If your application has a connection back to the server it's trivial, just generate random tokens, store them in a database, and require the application to check back with the server before running. However some customers may find this requirement unacceptable. (I personally will never buy any software with an internet activation requirement. I want to buy software, not rent it.)
For keys with genuineness checkability without having to have a connection back to the server:
On the server, generate a random unique token.
Use a public key cryptography scheme (eg. RSA) to sign the token with a private key that is kept secret to the server.
Encode the unique token and the signature together using some binary-to-text scheme (eg. base64, or just using 2-9A-KMNP-Z
symbols for safer typability). The encoded combination is your key or serial.

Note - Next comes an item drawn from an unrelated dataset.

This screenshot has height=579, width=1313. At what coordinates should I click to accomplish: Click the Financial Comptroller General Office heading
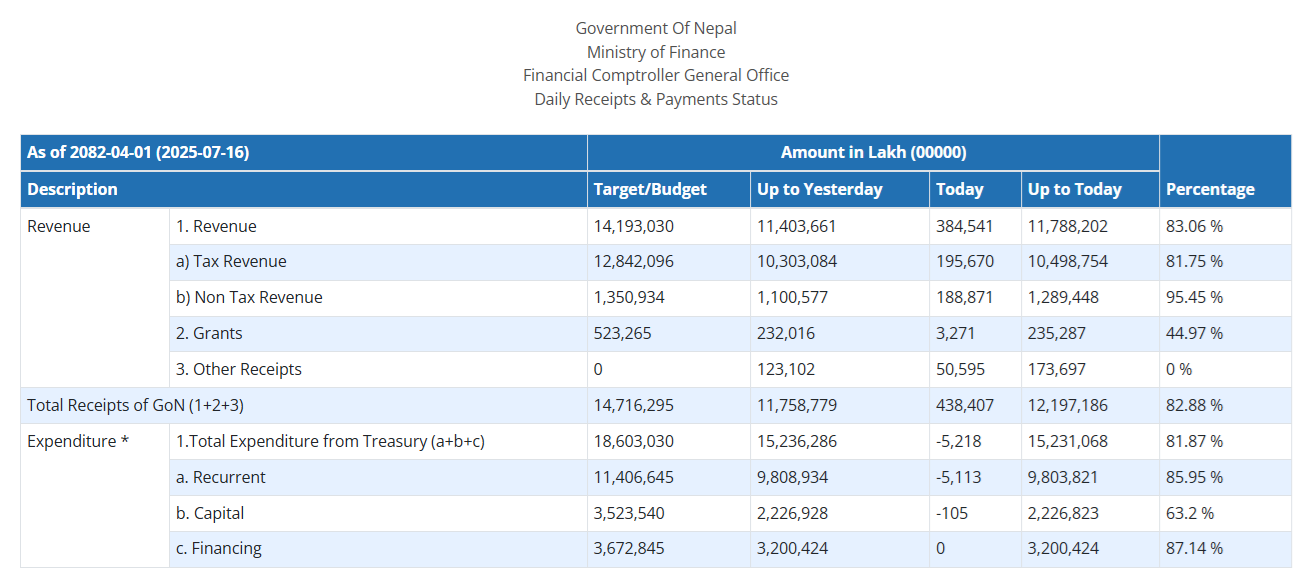click(656, 75)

Embed the public key matching the server's private key in each copy of the application, and have the application prompt for a key at install time. It can split the unique token and the signature, and use the public key to verify that the signature is valid for that token.
This approach requires you bundle some crypto libraries with your software, and most algorithms use quite long signatures, for security, which will make your serial numbers pretty tedious to type in. It's OK if you expect users to copy-and-paste the numbers.
For these reasons many software packages use a less-secure key validation scheme where the checking algorithm is wholly built into the client. This might be a hash, eg. the last four hex digits of the serial must match the lowest two bytes of the SHA1 hash of the rest of the serial combined with a ‘secret’ key. However, since the key has to be bundled in the application, it's possible for a hacker to look at the app code and extract the ‘secret’ key, allowing them to write their own key generators.
That's why for some programs you will see ‘keygens’ available: the app used a less-secure checking algo which left enough information in the application to allow the cracker to reproduce the key-making process. For programs with a more secure setup based on public-key crypto or internet activation, you typically see a ‘cracked’ version of the application instead, where the checking code has been altered/removed.
...which kind of demonstrates that whatever you do, you're still not going to be able to enforce honesty. So don't worry too much about it.